Chiral optical sensing mechanism for detecting antibodies in human blood specific to antigens

Abstract

Due to the current pandemic situation, the need of performing antibody detection is much more than before in bio-related research labs. However, traditional methods of antibody detection, such as ELISA, require cumbersome and complex procedures. Therefore, we decided to perform the detection in optical ways. In this research, we propose a mechanism of antibody detection using plasmon-induced chirality transfer. In our design, gold nanorods (AuNR) would be functionalized with antibodies, and silver nanorods (AgNR) would be functionalized with antigens. By doing so, the formed antibody-antigen bridges would induce the chirality of the whole combined AuNR-AgNR heterodimers and generate circular dichroism (CD) signals. To further enhance the specificity, AuNRs would be dyed with fluorophores so that when the antibody-antigen complexes form, they would emit fluorescent CD signals. However, the CD spectra of biomolecules are usually in the ultraviolet (UV) regime.

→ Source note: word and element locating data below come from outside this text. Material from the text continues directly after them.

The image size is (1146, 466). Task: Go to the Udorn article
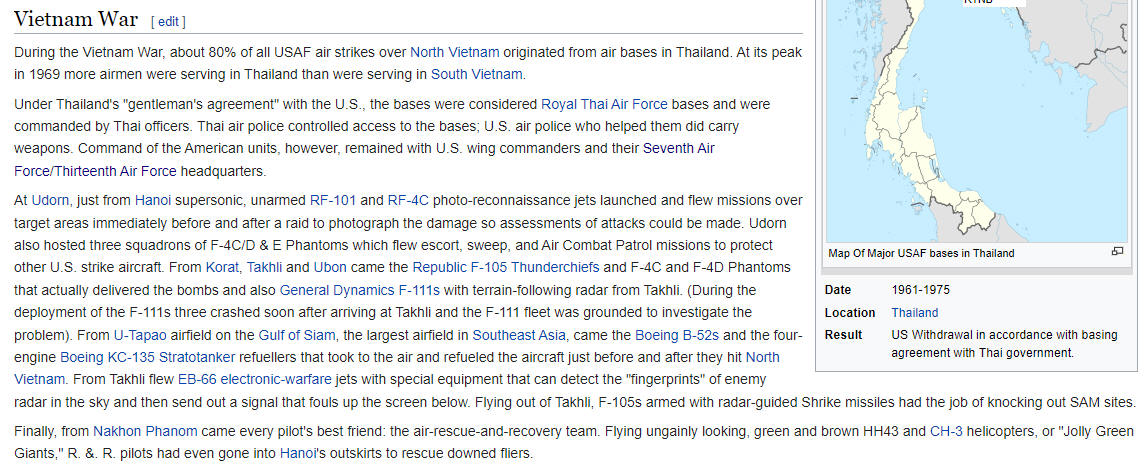[50, 200]
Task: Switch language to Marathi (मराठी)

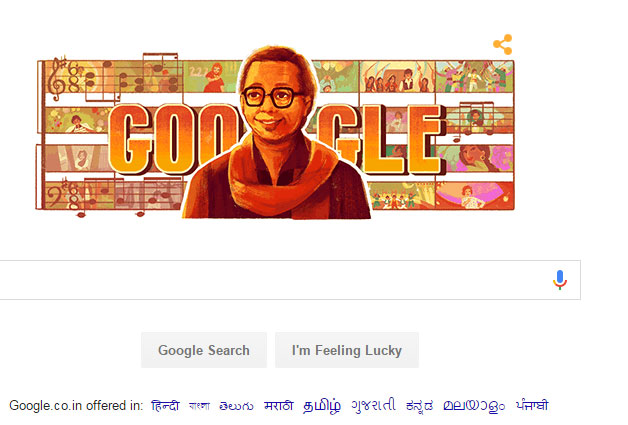Action: point(279,406)
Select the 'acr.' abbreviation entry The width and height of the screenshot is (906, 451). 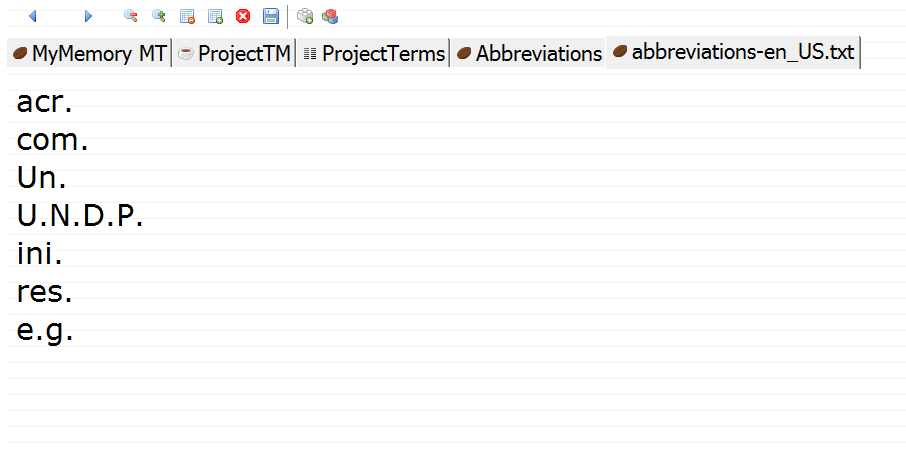pyautogui.click(x=45, y=102)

The optical components working in such a regime are usually expensive. Moreover, UV light is potentially hazardous to biomolecules due to its high photon energy. With the chirality transfer effect, we can utilize metal achiral nanospheres having optical spectra in the visible regime and shift the CD signal peak into the visible regime so that we can just use a visible light spectrometer, which is common and low-cost, to perform the measurement. In our research, we used COMSOL to simulate and test our newly designed methods for antibody detection and then analyze the result comprehensively; in addition, we also designed and constructed a CD spectrometer by ourselves, and performed CD scanning on chiral materials, such as chlorophyll.